Sauna sisters: Female friends forge strong bond over longtime parties

Memorabilia belonging to Retta Hendricks Backus includes a photo of some of her sauna friends. She began the “sisterhood of sweat” tradition eight years ago at her country home south of Lawrence.

Friends gather for snacks and a drink in Retta Hendricks Backus’ studio, adjacent to the sauna area. From left, facing camera, are Malika Lyon, Mickey Alberding, Deborah Pine, Janette Michaels and Alison Dishinger.

Some women bond over bridge, Bunco or book clubs. Others connect in coffee klatches or cocktail hours. Still others share fun, fears and frustrations during tennis games, workouts or long-distance runs.

But some prefer heated discussions — very heated — like the group of intrepid female friends who gather every week in a 180-degree wood-burning Finnish sauna.

The Thursday night sisterhood of sweat was started eight years ago by Lauretta Hendricks Backus, a longtime sauna aficionado.

“My husband’s father (Oswald Prentiss Backus III) was a professor in Eastern European studies, and he took two sabbaticals with his family in the ’60s,” Backus explains. “They lived in Finland and got into taking saunas there. So, when they came back to Lawrence, they put a sauna in their house. I believe it was the first sauna in Lawrence.

“Meanwhile, I used to take saunas at Robinson Gym at KU and always liked them. Then, I married Ozzie, and we’d take the kids to the Robinson sauna after swimming lessons.”

Eventually, Lauretta and Ozzie built their own sauna at their country home south of Lawrence.

“We had — and still have — regular, monthly open saunas for anybody that wants to come,” she says. “But it’s coed, and a lot of my friends aren’t used to that — taking your clothes off or whatever — so I thought ‘Why not just have an all-girl one?'”

A ritual was born, starting with five or six women and eventually exceeding 15, at times.

“I usually start the fire around 6:30, then everyone shows up right around 7. People bring wine or beer and food, and we sit and have a drink in my studio. Then, we go in around 7:20 and go in and out of the sauna about three times. We have a six-foot horse tank on the deck and a smaller horse tank inside (for submerging between sessions). People are usually gone by 9:30.”

Retta repeated the routine weekly until “sauna girl” and Lawrence resident Louise Smith took over the heated hosting duties on alternate weeks.

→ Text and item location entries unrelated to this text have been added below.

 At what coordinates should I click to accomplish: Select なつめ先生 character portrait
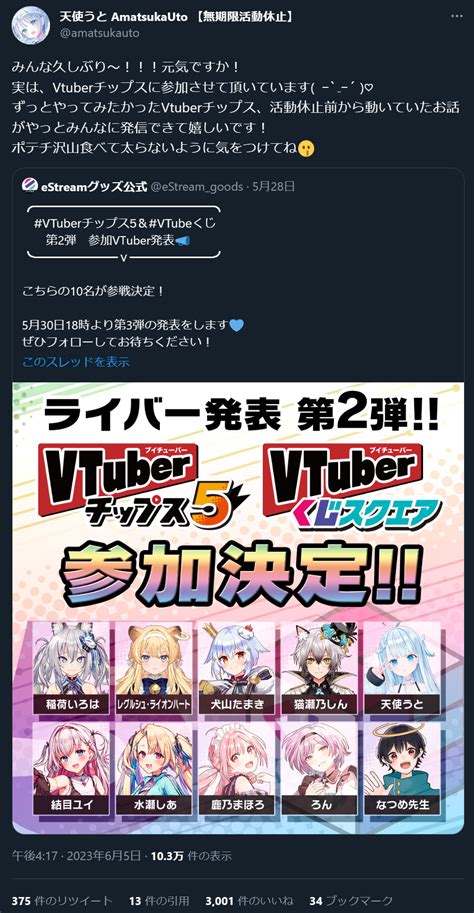coord(401,768)
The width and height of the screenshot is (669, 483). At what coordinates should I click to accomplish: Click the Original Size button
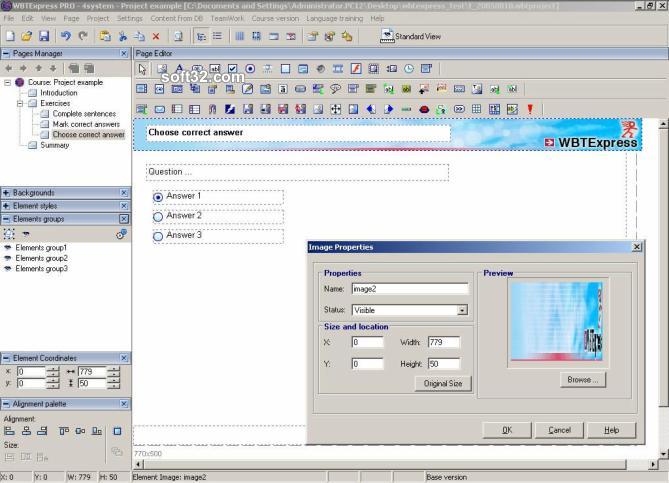click(x=442, y=383)
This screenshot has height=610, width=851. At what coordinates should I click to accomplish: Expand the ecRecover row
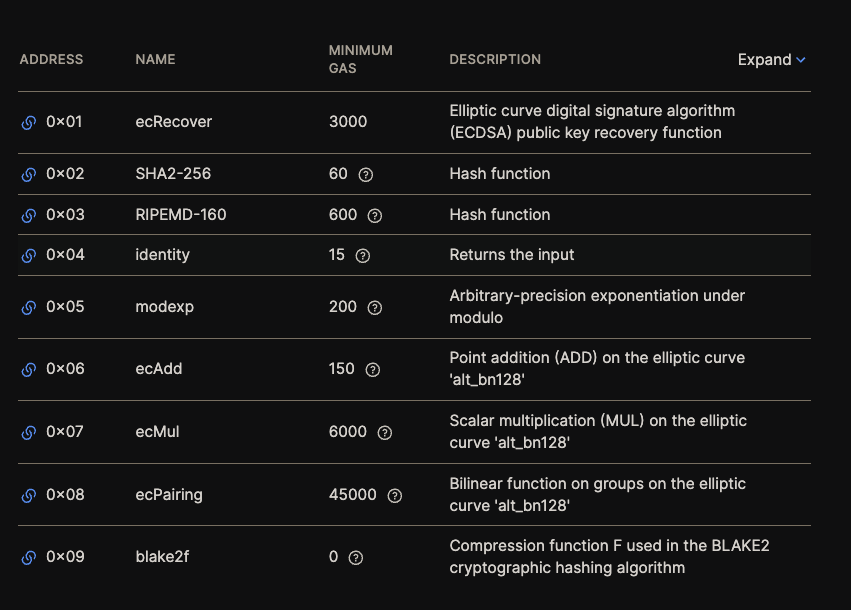point(415,122)
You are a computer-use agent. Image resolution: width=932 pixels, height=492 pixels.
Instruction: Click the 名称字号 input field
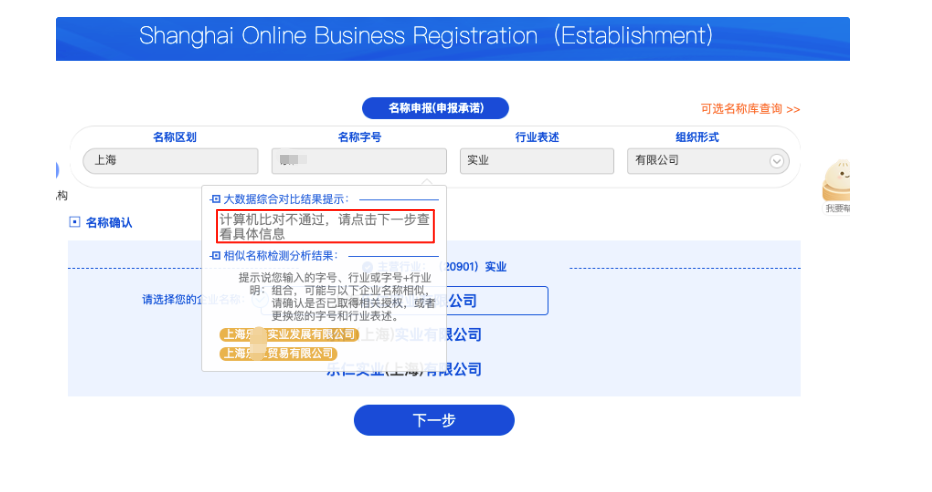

“I had always wanted to build one at our place, so — about six years ago — we built a free-standing sauna building in back of our house,” Smith recalls. “We answered an ad in the newspaper from someone who was tearing a sauna apart during a remodel. It turned out to be the sauna in the house where the Backuses grew up. We got the cedar planks for the benches, walls and ceiling, and the wood stove, too.”

The appeal of sauna night goes beyond working up a good sweat.

“The heat is very relaxing, but it’s not just the sauna,” says Malika Lyon. “It’s the whole experience. There is a bonding. It’s fun, and it’s a source of support. Some of the women have been through really life-threatening health challenges, and we share that. We have worries with our children that we share. And we talk about books and movies, things like that.”

Janette Michaels agrees.

“I go every week or every other week,” she says. “I get so much out of it, especially the camaraderie with the other women. We just share our lives as we live them. We’ve been through illnesses, and children and grandchildren. All of the things life throws your way. And (the heat) is an incredibly comforting feeling. It feels really healthy.”

The group grew organically as one woman invited another to take part in the perspiration.

“I got into it through Janette because we’d been longtime friends,” remembers Mickey Alberding, a three-year sauna night regular. “She introduced me to Retta. And, actually, Janette used to have a sauna when she lived way north of town, and we used to take them out there.”

Vickie Goetz was part of the original coed sauna group before converting to the girls-only Thursday night format.

“Retta’s very outgoing and friendly, and it just seems like there’s always somebody new that comes,” Goetz notes. “Someone she met through the Unitarian Fellowship or work or an old friend from out-of-town. I’ve met a lot of really nice women.”

Jennifer Ball credits the sauna group for helping her establish roots as a newcomer to Lawrence.

“I know that without this group of women, I wouldn’t still be in Kansas,” she said recently, while relaxing before a sauna. “That’s the truth. Before I met them, I had no community here. Now I do.”

Backus says there’s a stripped-down honesty and closeness in her group of friends that would be there whether they were sipping coffee or cocktails, playing Bunco or bridge. But, she adds, there is something special about the sauna.

“You’re at your most genuine when you’re in there.”